Mumbai: The Reserve Bank of India is expected to hike short-term rates by 25 basis points to 6.25 percent this week with an aim to curb inflation that is near a two-year high, analysts said.
Wholesale inflation - the most closely watched price index - stood at 5.95 percent for the week ended January 13.
Prices are now well above the annual rise of 5.0 to 5.5 percent expected by the central bank for the year ended March, and will prompt it to stem the rise in a monetary policy review on January 31.
“We expect this trend to continue. The RBI will increase the repo and reverse repo rates by 25 basis points,” said Rajeev Malik, Asia economist with JPMorgan Chase Bank based in Singapore.
India’s economy grew by 9.1 percent in the fiscal first half ended September, while credit growth has been expanding by over 30 percent annually, which led the central bank to warn in its last review in October of signs of ‘overheating’.
In the October review, the RBI raised the repurchase rate by a quarter percentage point, or 25 basis points, to 7.25 percent and kept its reverse repurchase rate at a four-year high of 6.0 percent.
But despite government efforts to lower prices by cutting import duties on items like wheat, wholesale food prices have gained more than nine percent in the past year as farm output fell short of targets.
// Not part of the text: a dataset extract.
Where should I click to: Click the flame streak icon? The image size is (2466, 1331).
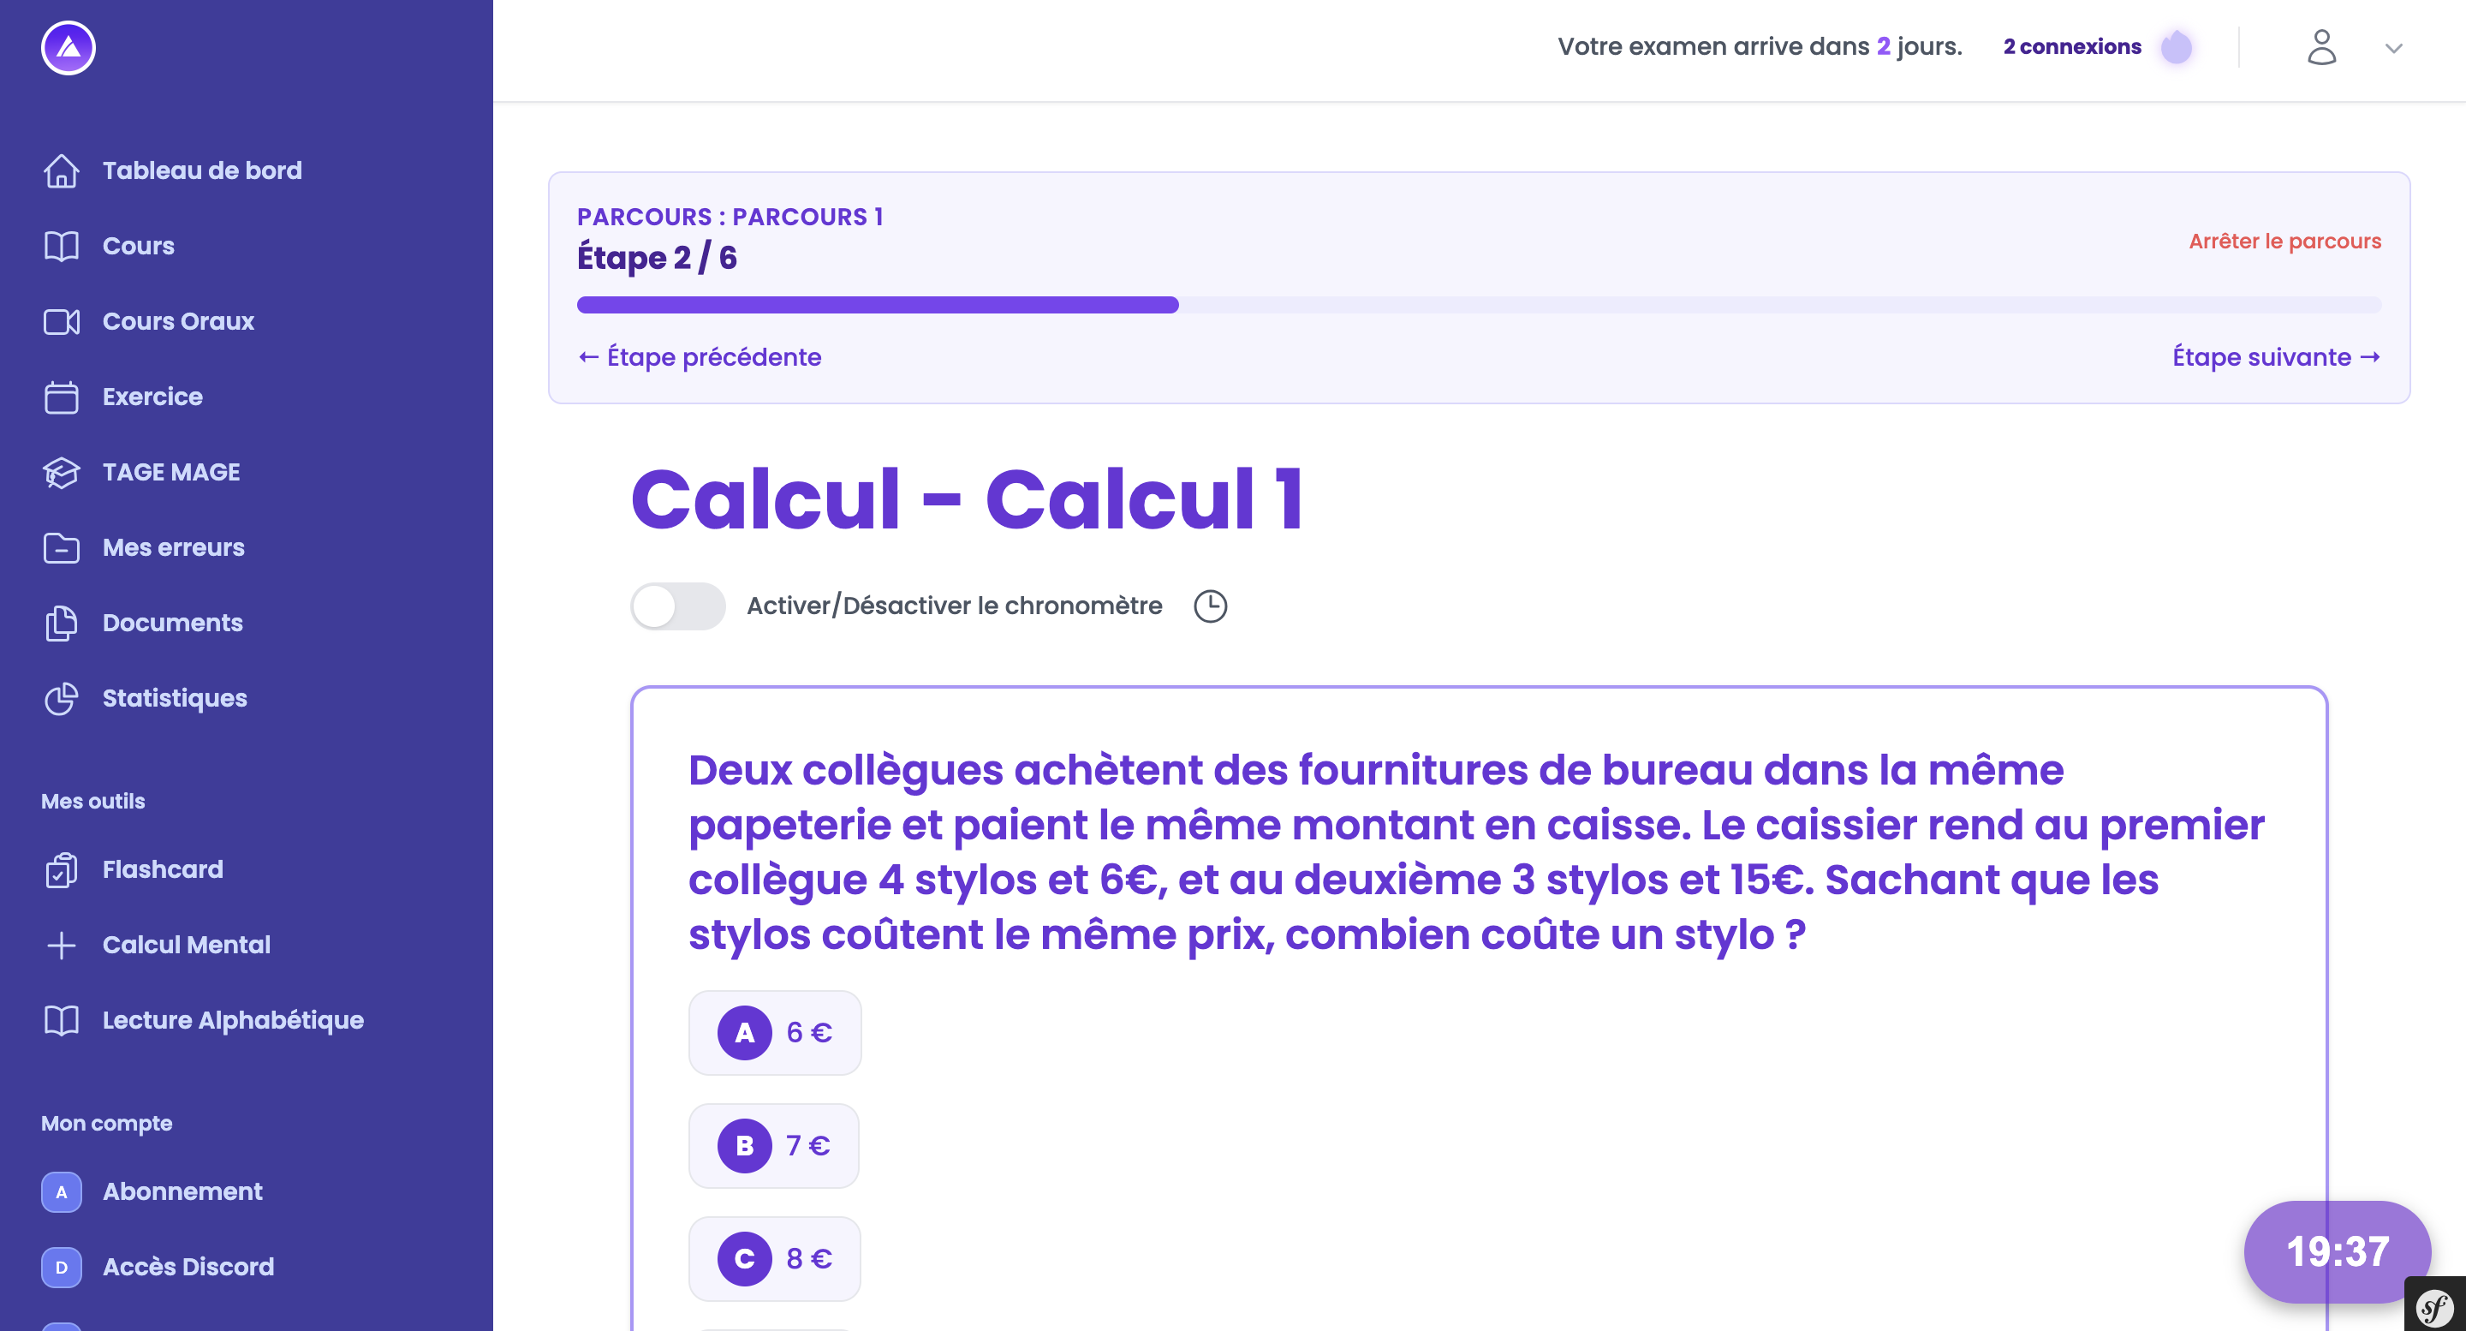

This month, Finance Minister P. Chidambaram said the inflation numbers were ’a matter of concern’ and his ministry was in touch with the Reserve Bank and the agriculture ministry to control the price without damaging the fast pace of growth.
Analysts said Chidambaram’s comments were a clear signal interest rates would rise in the latest central bank review.
“I see the reverse repo going up by 25 basis points,” said D.K. Joshi, principle economist at Indian credit rating agency Crisil.
On the other hand,Indian bonds fell on speculation that RBI willincrease interest rates.
The yield on the benchmark 8.07 percent note due January 2017 rose 3 basis points, or 0.03 percentage point, to 7.9 percent as of 10:36 a.m. in Mumbai, according to the central bank’s trading system. The price, which moves inversely to the yield, fell 0.17, or 17 paise per 100 rupee face amount, to 101.15.
The 10-year bond yield may move closer to 8 percent in the coming days, an analyst said.
Bonds may pare losses on speculation higher yields will spur banks to buy debt to meet reserve requirements as their deposits rise. Under the nation’s banking law, lenders are required to invest at least 25 percent of their deposits in Indian government debt or other low-risk securities approved by the central bank.
“All the negatives are factored in at the moment, and we don’t see yields rising much beyond these levels,” said Rajesh Babu, a bond trader at state-owned Andhra Bank in Mumbai. “Yields should peak out at 8 percent and we may see some buying interest returning. State-owned banks may buy bonds as their deposits rise.”